EPA: New CO2 Regulations would require 230,000 new employees, Cost $21 billion
The Environmental Protection Agency has said new greenhouse gas regulations, as proposed, may be “absurd” in application and “impossible to administer” by its self-imposed 2016 deadline. But the agency is still asking for taxpayers to shoulder the burden of up to 230,000 new bureaucrats — at a cost of $21 billion — to attempt to implement the rules.
What's that, 40 Solyndra's, and not a single solar panel made?  In fact, nothing is made, no service provided, and all 230,000 of them would be federally funded to restrict someone else's ability to make something useful. (To be fair, this may include support staff, which may well out number the actual bureaucrats)
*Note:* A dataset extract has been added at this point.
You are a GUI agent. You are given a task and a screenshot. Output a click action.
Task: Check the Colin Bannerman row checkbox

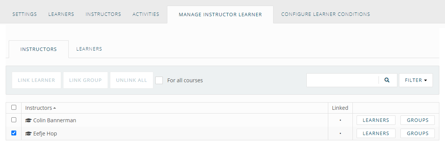click(14, 120)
“Hiring the 230,000 full-time employees necessary to produce the 1.4 billion work hours required to address the actual increase in permitting functions would result in an increase in Title V administration costs of $21 billion per year,” the EPA wrote in the court brief.
1.4 billion hours of paperwork per year!  Assuming a life span of 80 years (which the US has attained as an approximate average without these regulations), that adds up to about 2000 lifetimes per year.  That doesn't even begin to address the amount of time wasted by people outside the agency trying to satisfy the 230,000 new regulators.  You'll have to decide for yourself whether those are valuable or wasted hours...

The agency currently has a staff of 18,000.  But this is not a power grab.